Hence a public API change for something that should in my mind be handled internally.

@notandy Do you see it differently?

[PhilippMatthes]

Thanks for the elaborate feedback. Regarding the point that allocation will be reflected only after the vm spins up. This will be considered by cortex' Reservation CRD which takes space before the VM is ordered to be scheduled. Apart from the delayed nature, the autodiscovered capacity and allocation + overcommit are assumed to be accurate. We autodiscover cpu and memory for now. Additions may come later, if needed, but the CRD proposal is already open enough to support them.

To your second point, I see a clear separation of concerns. Cortex, or any consumer, is able to express its need for more space or can give back some, via the desired state (the spec). Yes, the logic backing status.effectiveCapacity will be quite shallow, but it leaves the status ownership of autodiscovered capacity at its current owner, the kvm-node-agent.

[notandy]

How can the node-agent make there any informed decision besides the most basic maths? Where is the gain in doing that de-centrally distributed over multiple agents, which get replaced via a rolling update?
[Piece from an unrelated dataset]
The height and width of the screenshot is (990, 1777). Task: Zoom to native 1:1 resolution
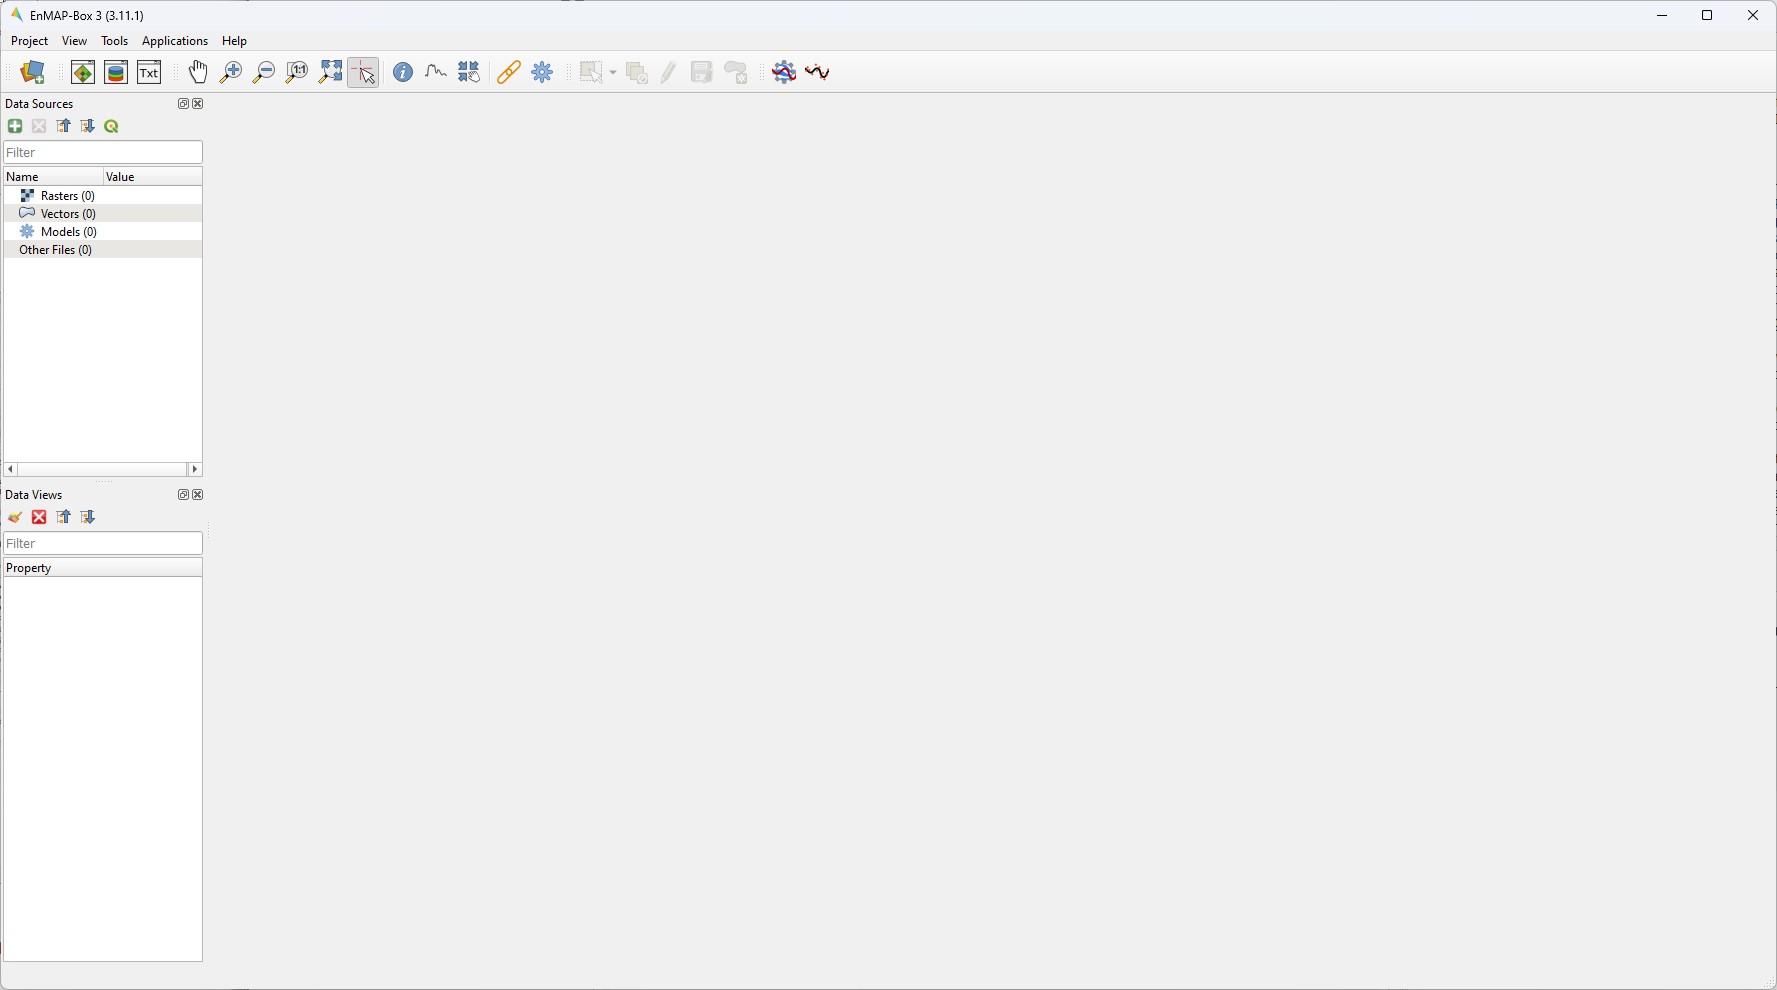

The question here is who is maintaining and is responsible for what. We need clear responsibilities and separation of concerns. This feels to me like you are moving here responsibilities out of Cortex, which clearly belong there. Hence a public API change for something that should in my mind be handled internally.

@notandy Do you see it differently?

I must say I don't see this a blocking argument. I am fine that the node-agent is updating the status based on overcommit value and existing VMs reported by libvirt. If it is, and stays, "basic math", something we would've done in modern SQL if etcd would be SQL, I am fine let kvm-node-agent doing it since its the easiest place to do it instead of introducing another reconciler that goes over all CROs just to calculate 1+1.

I respect that you like to see separate responsibilities as best as we can, but the architecture (as well as openstack is doing it with placement and nova, etc.) shows it's not always easy/possible.

Also, due to missing alternative approaches I am inclined to approve this PR.